Pourtant, l’héritage de Madame de Thèbes perdure d’une certaine manière. Son nom même devient synonyme de femme prophète. Dans les années 1930, la journaliste Geneviève Tabouis, célèbre pour ses chroniques anticipant les crises internationales, sera surnommée « Madame de Thèbes » par ses contemporains en référence à la voyante d’avant-guerre. Signe de la trace qu’elle a laissée dans l’imaginaire collectif, la vie de Madame de Thèbes inspire également une œuvre de fiction de son vivant. En 1915, le cinéaste suédois Mauritz Stiller réalise un film muet intitulé Madame de Thèbes, dont l’intrigue s’inspire en partie de la biographie de la célèbre voyante. Ce long-métrage, redécouvert au 21ème siècle, témoigne de la fascination exercée par la prophétesse parisienne bien au-delà des frontières françaises.

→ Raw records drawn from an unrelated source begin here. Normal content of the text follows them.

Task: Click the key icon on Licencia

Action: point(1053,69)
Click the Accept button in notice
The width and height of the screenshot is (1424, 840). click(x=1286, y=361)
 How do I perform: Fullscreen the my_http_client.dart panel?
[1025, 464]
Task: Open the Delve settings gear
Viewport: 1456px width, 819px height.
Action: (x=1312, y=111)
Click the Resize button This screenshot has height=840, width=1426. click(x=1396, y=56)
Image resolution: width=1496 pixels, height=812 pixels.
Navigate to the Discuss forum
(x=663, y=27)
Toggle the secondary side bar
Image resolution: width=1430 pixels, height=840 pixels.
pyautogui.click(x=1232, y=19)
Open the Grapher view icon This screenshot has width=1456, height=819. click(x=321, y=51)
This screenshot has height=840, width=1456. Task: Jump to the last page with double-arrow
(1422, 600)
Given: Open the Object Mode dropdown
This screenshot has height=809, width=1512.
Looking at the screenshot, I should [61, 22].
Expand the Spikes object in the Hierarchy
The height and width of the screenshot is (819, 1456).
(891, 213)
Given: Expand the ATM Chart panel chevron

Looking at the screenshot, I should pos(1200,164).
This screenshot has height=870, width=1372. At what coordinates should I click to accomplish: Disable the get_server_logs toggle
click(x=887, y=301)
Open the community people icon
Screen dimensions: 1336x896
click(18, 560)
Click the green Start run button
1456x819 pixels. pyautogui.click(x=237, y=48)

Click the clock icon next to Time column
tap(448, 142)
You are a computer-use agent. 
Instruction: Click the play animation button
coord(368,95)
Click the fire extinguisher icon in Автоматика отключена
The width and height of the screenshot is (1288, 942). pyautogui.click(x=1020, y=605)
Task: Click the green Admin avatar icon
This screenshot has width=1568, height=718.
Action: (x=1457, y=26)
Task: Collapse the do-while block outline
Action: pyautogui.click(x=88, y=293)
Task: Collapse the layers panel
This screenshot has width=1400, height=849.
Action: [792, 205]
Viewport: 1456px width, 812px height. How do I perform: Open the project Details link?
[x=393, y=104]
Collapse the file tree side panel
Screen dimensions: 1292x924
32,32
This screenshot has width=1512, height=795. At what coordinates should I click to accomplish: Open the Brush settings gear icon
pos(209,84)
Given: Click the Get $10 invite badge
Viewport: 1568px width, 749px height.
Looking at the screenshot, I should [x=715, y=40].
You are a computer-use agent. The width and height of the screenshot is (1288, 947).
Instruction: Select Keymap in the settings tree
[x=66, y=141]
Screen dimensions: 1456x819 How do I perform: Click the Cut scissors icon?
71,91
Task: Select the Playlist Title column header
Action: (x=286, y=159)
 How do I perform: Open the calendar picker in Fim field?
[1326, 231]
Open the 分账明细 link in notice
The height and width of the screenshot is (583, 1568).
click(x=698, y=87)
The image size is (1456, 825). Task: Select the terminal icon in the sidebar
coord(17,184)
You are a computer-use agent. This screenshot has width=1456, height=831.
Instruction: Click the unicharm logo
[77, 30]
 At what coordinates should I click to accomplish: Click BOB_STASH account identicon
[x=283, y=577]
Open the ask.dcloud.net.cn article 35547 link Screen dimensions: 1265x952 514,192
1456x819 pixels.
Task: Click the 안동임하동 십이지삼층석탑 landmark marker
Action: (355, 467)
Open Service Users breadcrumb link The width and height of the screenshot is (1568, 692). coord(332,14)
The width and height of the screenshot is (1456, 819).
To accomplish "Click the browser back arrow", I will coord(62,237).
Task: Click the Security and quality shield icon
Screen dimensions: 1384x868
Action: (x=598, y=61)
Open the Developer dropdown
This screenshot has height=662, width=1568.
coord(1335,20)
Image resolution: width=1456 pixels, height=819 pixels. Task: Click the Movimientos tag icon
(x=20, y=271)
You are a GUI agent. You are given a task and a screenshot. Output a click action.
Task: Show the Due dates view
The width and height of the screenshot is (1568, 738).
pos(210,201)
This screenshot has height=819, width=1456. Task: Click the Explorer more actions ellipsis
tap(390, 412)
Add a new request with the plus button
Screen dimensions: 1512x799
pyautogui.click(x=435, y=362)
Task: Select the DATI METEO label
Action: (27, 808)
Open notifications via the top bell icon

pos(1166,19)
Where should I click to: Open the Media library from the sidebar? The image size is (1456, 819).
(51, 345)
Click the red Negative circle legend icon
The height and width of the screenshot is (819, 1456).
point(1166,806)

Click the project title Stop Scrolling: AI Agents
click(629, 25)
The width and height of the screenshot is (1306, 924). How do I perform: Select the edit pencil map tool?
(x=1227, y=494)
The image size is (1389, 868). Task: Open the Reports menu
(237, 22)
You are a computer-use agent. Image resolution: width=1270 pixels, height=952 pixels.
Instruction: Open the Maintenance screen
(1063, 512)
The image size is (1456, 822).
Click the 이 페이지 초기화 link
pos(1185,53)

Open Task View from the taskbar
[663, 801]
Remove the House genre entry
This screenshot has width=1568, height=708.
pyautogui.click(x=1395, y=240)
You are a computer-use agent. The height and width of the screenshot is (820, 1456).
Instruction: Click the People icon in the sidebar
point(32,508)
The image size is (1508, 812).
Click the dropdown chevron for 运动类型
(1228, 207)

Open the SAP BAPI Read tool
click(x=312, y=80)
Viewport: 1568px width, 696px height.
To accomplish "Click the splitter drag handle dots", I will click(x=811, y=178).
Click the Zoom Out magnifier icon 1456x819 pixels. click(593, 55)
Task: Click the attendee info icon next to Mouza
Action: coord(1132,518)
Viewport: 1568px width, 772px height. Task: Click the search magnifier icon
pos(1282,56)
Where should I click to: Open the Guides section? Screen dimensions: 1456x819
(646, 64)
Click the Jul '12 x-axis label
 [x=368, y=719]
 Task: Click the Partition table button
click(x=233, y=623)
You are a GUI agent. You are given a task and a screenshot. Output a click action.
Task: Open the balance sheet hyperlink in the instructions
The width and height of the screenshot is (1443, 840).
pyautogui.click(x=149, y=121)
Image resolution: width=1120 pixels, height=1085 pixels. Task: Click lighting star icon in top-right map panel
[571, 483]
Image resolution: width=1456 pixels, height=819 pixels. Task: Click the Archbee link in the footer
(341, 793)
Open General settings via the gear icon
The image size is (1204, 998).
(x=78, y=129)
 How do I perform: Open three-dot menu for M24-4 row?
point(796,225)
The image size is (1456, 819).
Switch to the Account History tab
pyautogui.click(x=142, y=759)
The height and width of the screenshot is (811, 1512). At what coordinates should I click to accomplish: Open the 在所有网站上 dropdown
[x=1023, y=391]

En l’espace de quelques décennies, Madame de Thèbes est passée du statut d’anonyme à celui de voyante la plus en vue de la capitale, incarnant à elle seule la vogue de l’occultisme dans la société élégante de la Belle Époque. Son parcours illustre la curiosité d’une époque avide de surnaturel et de révélations. Madame de Thèbes demeure une figure emblématique de l’imaginaire ésotérique français, symbole d’une époque où l’on pouvait, le temps d’une consultation, voir le destin se dévoiler dans un jeu de cartes.
Sources :
-
Bibliothèque nationale de France (BnF), notice d’autorité : « Savigny, Anne Victorine, dite Madame de Thèbes (1845-1916) ».
-
CTHS – La France savante, fiche prosopographique « Madame de Thèbes » (bio, bibliographie et mentions de presse).
-
Davies, Owen, A Supernatural War: Magic, Divination, and Faith during the First World War, Oxford University Press, 2018 (chapitres dédiés à Madame de Thèbes : jeunesse, Dumas, almanachs, 1914-1916).
-
Gallica (BnF) : L’Énigme de la main (Félix Juven, 1901) ; L’Énigme du rêve. Explication des songes (Félix Juven, 1908) ; Almanach de Mme A. de Thèbes (millésimes 1903-1917).
-
Bulletin et Annuaire de la Société astronomique de France (fin XIXᵉ-début XXᵉ), mentionnant « Mme A. de Thèbes, 29, avenue de Wagram, Paris ».
-
Archives de presse de la Belle Époque et de la Grande Guerre : Le Figaro, Le Cri de Paris, Fortnightly Review, titres parisiens et internationaux (annonces, reportages, nécrologies 1893-1916).
-
Base filmographique du Svenska Filminstitutet (Swedish Film Database) : Madame de Thèbes de Mauritz Stiller, 1915.